## TASK PROMPT
According to the real estate profile below, what position did Jordan hold when he started in the real estate industry in 2000?

## DOCUMENT PASSAGE
****************

Deeply rooted in Miami, he attended Belen Jesuit Preparatory School and Florida International University, creating lifelong connections throughout neighborhoods such as Glenvar Heights, South Miami, and beyond.
Jordan began his career in the real estate industry in 2000 as a title processor and later opened his own Title Insurance Agency, where he still maintains an active license. With more than 23 years of experience spanning title, negotiations, investments, and both residential and commercial real estate, he brings a comprehensive understanding of every stage of the transaction process.
Through The Casañas Way, Jordan works closely with buyers, sellers, and investors to strategically build and manage real estate portfolios. His team guides clients from identifying and acquiring opportunities to positioning, marketing, and long-term property management, creating an experience designed to protect and grow value over time. His approach combines market expertise, intentional strategy, and personalized service, helping clients not only complete transactions, but confidently build their future through real estate.

****************

## MATERIAL PROVIDED
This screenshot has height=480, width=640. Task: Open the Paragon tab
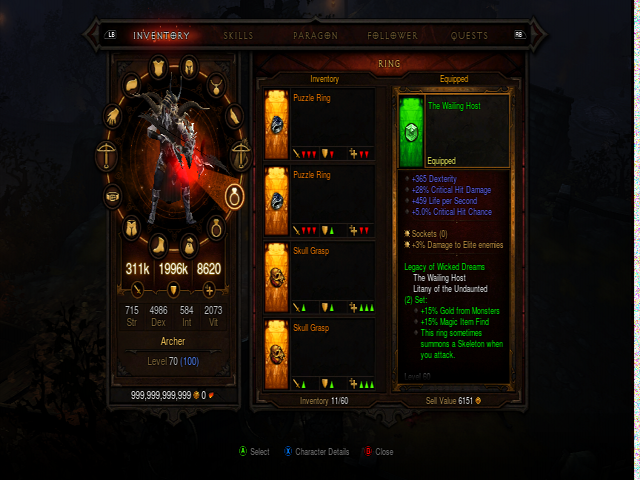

****************

## WORKED ANSWER
He started as a title processor.